On a bigger scale, the Bureau for Food and Agricultural Policy (BFAP) estimates that dairy sector losses have already reached around R1 billion, affecting more than 210,000 cattle across over 90 farms. For the beef sector, losses in gross production value could range from R3.2 billion (medium scenario) to R11.3 billion (high scenario) between 2025 and 2030, driven by lower production, fewer weaners, calf deaths, and movement restrictions. Beef exports fell 26% in 2025, with cumulative export revenue losses from FMD waves (2019–2025) already exceeding R821 million — a figure that could rise to R2.6 billion by the end of 2026.
If the outbreak continues without strong control, total losses to beef and dairy over the next decade could reach as much as R25.6 billion. The government covers the cost of vaccines in priority areas, but farmers still pay for veterinary fees, extra biosecurity, labour, and other on-farm measures. Private vaccination can cost between R45 and R80 per animal.Movement bans and quarantines have collapsed local markets for many farmers, making it difficult to sell animals or products. The disease has also damaged South Africa’s reputation as a reliable livestock exporter, affecting long-term trade opportunities.

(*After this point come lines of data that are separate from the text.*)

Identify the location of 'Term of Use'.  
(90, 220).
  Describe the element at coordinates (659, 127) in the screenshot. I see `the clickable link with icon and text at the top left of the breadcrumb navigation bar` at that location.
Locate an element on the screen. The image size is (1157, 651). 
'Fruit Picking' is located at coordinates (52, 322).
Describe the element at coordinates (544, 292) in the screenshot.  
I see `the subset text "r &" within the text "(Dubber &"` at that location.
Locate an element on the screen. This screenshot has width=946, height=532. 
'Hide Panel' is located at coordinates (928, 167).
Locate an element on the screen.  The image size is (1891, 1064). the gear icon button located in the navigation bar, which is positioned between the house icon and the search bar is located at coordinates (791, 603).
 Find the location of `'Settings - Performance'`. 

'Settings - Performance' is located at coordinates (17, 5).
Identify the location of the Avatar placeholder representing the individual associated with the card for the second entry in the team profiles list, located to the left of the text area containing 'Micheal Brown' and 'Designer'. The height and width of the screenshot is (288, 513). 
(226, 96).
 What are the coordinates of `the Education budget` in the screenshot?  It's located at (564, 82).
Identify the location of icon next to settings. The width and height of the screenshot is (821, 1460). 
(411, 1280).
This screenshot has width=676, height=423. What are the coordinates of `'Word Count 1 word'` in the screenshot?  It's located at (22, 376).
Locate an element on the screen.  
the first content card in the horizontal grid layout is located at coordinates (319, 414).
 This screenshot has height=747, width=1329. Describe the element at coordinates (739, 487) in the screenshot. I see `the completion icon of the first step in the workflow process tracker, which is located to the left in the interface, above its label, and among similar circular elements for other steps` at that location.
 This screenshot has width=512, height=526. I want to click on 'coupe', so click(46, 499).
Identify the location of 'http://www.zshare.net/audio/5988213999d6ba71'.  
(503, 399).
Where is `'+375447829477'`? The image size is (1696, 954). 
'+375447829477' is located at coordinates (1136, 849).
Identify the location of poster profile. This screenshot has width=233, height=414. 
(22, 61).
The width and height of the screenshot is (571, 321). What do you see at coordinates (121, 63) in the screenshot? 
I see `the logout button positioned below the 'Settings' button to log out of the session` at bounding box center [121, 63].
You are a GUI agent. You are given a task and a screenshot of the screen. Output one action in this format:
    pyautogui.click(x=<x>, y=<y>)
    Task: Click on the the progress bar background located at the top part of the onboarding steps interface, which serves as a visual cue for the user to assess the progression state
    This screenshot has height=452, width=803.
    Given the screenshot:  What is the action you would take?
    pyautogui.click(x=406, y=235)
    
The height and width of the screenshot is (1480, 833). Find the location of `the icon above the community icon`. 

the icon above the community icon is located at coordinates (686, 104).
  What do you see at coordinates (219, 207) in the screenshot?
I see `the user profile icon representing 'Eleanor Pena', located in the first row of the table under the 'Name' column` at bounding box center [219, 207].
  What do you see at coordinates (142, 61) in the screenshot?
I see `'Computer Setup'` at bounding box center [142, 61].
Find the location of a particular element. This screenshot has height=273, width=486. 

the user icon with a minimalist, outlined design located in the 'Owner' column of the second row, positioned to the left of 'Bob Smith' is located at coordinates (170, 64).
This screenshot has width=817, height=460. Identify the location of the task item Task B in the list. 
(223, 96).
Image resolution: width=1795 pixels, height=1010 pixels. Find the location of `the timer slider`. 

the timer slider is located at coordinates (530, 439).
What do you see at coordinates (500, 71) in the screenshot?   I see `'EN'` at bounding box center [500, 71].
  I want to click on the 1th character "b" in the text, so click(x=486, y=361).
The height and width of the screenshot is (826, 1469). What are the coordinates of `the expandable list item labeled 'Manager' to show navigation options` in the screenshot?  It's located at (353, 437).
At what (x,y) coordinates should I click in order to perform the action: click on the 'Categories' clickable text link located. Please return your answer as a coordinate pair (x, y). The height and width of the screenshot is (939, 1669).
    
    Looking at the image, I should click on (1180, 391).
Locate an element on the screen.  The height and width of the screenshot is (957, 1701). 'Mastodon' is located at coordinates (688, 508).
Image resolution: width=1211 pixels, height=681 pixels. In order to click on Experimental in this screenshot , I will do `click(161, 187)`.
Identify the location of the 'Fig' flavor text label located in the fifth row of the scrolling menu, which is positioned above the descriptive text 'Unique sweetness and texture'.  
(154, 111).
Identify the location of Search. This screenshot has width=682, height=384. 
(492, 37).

While consumers have not yet faced massive price increases on meat and milk, farmers are carrying most of the burden through lower income, reduced production, and higher costs. Many describe the financial pressure as unsustainable, especially for smaller operations.The situation remains serious in April 2026, with ongoing challenges on both sides of the South Africa-Botswana border, where a recent FMD outbreak at Botswana’s elite Ramatlabama breeding centre (valued at hundreds of millions of rands) is only about 5 km from South African cases and has led to export bans and strict controls in Botswana.
Our team is travelling around the country on a monthly basis. We see and hear things first-hand at ground level, and in many cases the situation is not as good as  some of the media is reporting from their offices.